- Genre: Reality; Docuseries; Sports;
- Narrated by: Morgan Spector
- Country of origin: United States
- Original language: English
- No. of seasons: 4
- No. of episodes: 41

Production
- Executive producers: David Karabinas; Matt Maranz; Jason Sciavicco; Jake Laufer;
- Producer: Laura Casey
- Camera setup: Multi-camera
- Running time: 43 minutes (without commercials)
- Production companies: 441 Productions Electro-Fish Films, Texas Crew Productions

Original release
- Network: Esquire Network; USA Network;
- Release: January 14, 2014 – March 21, 2017

= Friday Night Tykes =

Friday Night Tykes is a reality sports documentary television series on the Esquire Network.
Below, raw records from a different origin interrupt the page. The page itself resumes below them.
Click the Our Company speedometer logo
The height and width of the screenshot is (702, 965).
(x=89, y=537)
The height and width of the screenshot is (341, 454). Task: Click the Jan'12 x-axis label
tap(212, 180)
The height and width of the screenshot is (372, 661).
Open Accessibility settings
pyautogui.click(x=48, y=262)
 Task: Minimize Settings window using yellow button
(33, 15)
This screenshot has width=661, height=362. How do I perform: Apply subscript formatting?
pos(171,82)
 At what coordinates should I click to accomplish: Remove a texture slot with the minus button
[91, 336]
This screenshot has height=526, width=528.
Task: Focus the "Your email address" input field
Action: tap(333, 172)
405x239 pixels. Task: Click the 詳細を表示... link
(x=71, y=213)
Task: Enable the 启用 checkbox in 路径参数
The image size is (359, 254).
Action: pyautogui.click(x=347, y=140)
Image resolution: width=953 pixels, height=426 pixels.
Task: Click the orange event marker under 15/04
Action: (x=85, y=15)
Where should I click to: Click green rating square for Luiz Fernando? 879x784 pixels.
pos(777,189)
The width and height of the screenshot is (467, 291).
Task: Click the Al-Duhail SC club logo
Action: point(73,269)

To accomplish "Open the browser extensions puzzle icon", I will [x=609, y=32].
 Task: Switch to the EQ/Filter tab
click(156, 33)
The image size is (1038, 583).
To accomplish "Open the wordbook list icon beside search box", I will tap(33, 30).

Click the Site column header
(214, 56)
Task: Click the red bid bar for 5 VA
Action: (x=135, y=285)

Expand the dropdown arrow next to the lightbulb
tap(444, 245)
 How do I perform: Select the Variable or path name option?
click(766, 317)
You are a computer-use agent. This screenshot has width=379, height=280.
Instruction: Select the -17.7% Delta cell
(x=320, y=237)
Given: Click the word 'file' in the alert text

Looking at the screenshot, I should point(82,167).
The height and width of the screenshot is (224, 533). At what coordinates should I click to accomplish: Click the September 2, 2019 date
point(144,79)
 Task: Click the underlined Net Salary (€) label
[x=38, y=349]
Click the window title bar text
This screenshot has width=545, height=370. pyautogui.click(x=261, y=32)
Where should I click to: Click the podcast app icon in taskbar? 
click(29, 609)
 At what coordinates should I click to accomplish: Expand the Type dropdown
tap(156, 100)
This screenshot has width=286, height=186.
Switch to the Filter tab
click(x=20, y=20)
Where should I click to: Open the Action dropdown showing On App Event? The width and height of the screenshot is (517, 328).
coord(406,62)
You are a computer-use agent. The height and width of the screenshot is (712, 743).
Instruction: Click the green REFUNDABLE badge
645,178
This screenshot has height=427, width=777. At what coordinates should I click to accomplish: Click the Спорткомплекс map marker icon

It was produced by 441 Productions, Texas Crew Productions (TCP) and Electro-Fish Films. It premiered on January 14, 2014, and ran for four seasons. The rights were transferred to USA Network after June 2017 upon Esquire Network's discontinuation. The entire series is also licensed to Peacock.

==Premise==
Friday Night Tykes dives in the intense world of youth football and follows the teams of the Texas Youth Football Association on and off the field as they vie for playoffs glory. Among the challenges the players (as young as 8) face are extreme training drills, psychotic irresponsible parents, heckling from fans, and balancing on-the-field expectations with living a typical childhood away from the gridiron.